**Provided records:**
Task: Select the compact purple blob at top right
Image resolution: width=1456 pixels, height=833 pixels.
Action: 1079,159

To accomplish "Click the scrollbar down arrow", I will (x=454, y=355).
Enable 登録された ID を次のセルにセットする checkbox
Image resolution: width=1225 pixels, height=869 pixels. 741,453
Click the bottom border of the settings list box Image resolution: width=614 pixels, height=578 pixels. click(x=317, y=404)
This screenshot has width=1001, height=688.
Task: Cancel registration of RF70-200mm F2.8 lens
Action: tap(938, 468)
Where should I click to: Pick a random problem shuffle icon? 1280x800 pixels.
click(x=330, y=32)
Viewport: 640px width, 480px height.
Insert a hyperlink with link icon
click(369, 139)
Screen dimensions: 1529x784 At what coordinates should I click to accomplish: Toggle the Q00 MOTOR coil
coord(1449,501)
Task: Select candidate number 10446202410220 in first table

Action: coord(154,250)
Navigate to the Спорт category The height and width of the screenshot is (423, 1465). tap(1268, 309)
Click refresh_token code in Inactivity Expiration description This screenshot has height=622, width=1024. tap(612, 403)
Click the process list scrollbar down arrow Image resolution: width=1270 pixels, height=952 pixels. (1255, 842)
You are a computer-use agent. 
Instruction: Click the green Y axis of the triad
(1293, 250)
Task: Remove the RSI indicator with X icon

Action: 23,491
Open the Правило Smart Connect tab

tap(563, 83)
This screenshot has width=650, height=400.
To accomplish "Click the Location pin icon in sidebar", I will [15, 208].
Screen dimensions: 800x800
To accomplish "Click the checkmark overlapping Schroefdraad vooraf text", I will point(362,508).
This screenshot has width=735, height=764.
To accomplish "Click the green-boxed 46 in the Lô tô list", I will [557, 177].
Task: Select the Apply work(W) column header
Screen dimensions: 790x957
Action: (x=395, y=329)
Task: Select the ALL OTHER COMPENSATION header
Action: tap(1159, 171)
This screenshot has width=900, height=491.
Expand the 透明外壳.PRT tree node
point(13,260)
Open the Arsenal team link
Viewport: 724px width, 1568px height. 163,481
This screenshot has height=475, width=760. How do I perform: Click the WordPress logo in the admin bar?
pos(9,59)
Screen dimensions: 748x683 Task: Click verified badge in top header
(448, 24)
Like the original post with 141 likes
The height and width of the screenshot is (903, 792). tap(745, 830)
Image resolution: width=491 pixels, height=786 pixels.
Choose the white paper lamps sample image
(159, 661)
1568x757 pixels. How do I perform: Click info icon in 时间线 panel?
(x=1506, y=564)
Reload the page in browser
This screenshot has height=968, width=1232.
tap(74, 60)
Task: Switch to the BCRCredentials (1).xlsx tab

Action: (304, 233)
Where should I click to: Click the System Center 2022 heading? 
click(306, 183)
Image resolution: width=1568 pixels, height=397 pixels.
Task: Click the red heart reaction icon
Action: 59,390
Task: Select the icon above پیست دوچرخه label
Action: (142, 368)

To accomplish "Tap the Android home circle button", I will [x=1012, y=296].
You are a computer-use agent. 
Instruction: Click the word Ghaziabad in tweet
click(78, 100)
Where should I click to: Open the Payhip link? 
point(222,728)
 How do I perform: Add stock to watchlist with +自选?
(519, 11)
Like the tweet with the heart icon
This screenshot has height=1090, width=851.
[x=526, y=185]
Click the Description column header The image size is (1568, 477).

**Exercise requirements:** Take from the listing above each line that contains the string "column".

**Task solution:**
Task: Select the Apply work(W) column header
Click the Description column header The image size is (1568, 477).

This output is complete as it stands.